══ 掲載本文 ══
6月29日から7月1日に、第31回日本乳癌学会学術集会(JBCS 2023)が、パシフィコ横浜にて開催された。その中で、会長特別企画「次世代の乳がん医療を拓く」のセッションの中で、【治療効果を損なうことなく無駄な治療を減らす (de-escalate)】と題した発表があった。
乳がんの局所治療は、薬物療法や放射線治療を併用することにより、侵襲性の高いハルステッド手術(乳房切除+大胸筋、小胸筋、腋窩から鎖骨下リンパ節の切除)ではなく、低侵襲の乳房温存手術が可能となる。即ち薬物療法などの治療強度が上がることで(escalation)、局所手術の侵襲性を下げることができる(de-escalation)トレードオフの関係がある。
リスク(害)とベネフィット(益)のバランスを個々に検討し、無駄な治療を減らすことが理想の治療であるが、最近の傾向としては、再発率の低下などの有効性を重視した薬物療法のescalationの傾向が強く、副作用や治療費などが増加しているという。
そこで発表チームは、薬物療法のde-escalationを達成するための条件を以下の4つにまとめた。
═══
══ 提供資料 ══
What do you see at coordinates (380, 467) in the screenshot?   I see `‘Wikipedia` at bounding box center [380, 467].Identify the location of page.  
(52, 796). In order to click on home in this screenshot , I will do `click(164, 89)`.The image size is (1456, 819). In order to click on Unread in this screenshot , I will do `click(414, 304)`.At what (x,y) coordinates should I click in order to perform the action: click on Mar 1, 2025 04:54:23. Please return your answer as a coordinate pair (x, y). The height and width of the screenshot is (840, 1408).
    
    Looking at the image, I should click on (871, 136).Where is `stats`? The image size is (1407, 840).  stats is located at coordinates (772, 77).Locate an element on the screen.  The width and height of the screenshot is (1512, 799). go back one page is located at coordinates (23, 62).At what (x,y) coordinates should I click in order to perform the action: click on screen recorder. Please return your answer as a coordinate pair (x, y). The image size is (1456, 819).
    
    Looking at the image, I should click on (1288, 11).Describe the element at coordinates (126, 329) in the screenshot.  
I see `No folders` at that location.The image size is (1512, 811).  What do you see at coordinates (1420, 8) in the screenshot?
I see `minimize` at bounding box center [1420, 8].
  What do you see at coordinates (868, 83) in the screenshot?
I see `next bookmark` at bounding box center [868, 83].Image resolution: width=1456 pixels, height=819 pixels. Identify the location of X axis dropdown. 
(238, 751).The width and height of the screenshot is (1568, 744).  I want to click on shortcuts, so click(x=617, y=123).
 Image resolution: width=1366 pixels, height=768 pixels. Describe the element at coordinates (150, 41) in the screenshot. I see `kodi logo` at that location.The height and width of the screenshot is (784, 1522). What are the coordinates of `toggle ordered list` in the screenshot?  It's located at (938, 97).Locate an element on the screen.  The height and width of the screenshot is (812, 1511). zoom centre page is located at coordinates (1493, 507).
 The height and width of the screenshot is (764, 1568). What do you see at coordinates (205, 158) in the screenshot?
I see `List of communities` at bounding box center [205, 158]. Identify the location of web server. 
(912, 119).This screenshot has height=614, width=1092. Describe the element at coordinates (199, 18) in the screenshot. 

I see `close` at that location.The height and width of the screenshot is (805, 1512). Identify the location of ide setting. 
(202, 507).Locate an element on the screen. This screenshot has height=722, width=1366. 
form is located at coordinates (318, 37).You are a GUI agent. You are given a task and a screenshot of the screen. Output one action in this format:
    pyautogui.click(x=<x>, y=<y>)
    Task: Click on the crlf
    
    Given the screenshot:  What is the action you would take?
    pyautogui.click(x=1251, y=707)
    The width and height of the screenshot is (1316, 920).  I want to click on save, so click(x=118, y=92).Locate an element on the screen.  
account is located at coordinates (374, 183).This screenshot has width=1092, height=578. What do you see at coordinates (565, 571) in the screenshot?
═══
▶ _課題_:
乳がん治療に関する記事を、最後の文の後から書き継いでください。 これらの資料は、乳がん治療に関する記事とは別個のものです。

▶ _想定解答_:
リスク評価:治療が不要な患者さんの同定
治療感受性の評価:治療前の検査等により治療効果が期待できる患者さんの同定
負担の少ない治療:副作用や侵襲性の少ない治療法の開発
患者さんの価値観の理解:患者さんが望む治療は何かを共に考えること
これらを達成するための課題は、治療に関わるそれぞれの立場により分類できるとのこと。具体的には、医師の立場からは、リスクや治療感受性の評価に必要なエビデンス創出の担い手や資金の不足、患者さんの立場では、不正確な情報の拡散や短い診療時間からくる治療への過剰な不安・不満、そして経営者の立場では、財政難や医療格差など病院ごとの不十分な環境整備が課題として挙げられた。
そしてチームは、これらの課題を解決する方法と乳癌学会への提言を紹介した。
まずde-escalationのエビデンス創出の観点では、業界や院内、世代を越えた繋がりの強化により、資金や技術、研究への高いモチベーションを持った人材を確保していくことで、de-escalationの新しいエビデンスにつながることに言及。必要な資金・技術・人材発掘のための乳がん学会公認のマッチングシステムの構築を提案した。
続いて価値観への対応に関しては、がんの診断後すぐに始まる治療に患者さんの気持ちがついていけないケースも多いことを指摘。治療介入ばかりに目を向けるのではなく、治療の説明・実施・経過観察までの医療行為と患者さんの価値観のバランスが取れて、初めて本当に必要な治療が実現すると説明した。そしてそのためには、医療者と患者さんの治療への理解の一致のために適切な医療情報へアクセスできる環境を整備することが最も重要だと主張し、乳癌学会公認のAIを活用した医用情報提供体制の構築を提案。これにより患者さんが適切な医療情報にアクセスでき、自身の価値観に合った治療を考える手助けになると期待を述べた。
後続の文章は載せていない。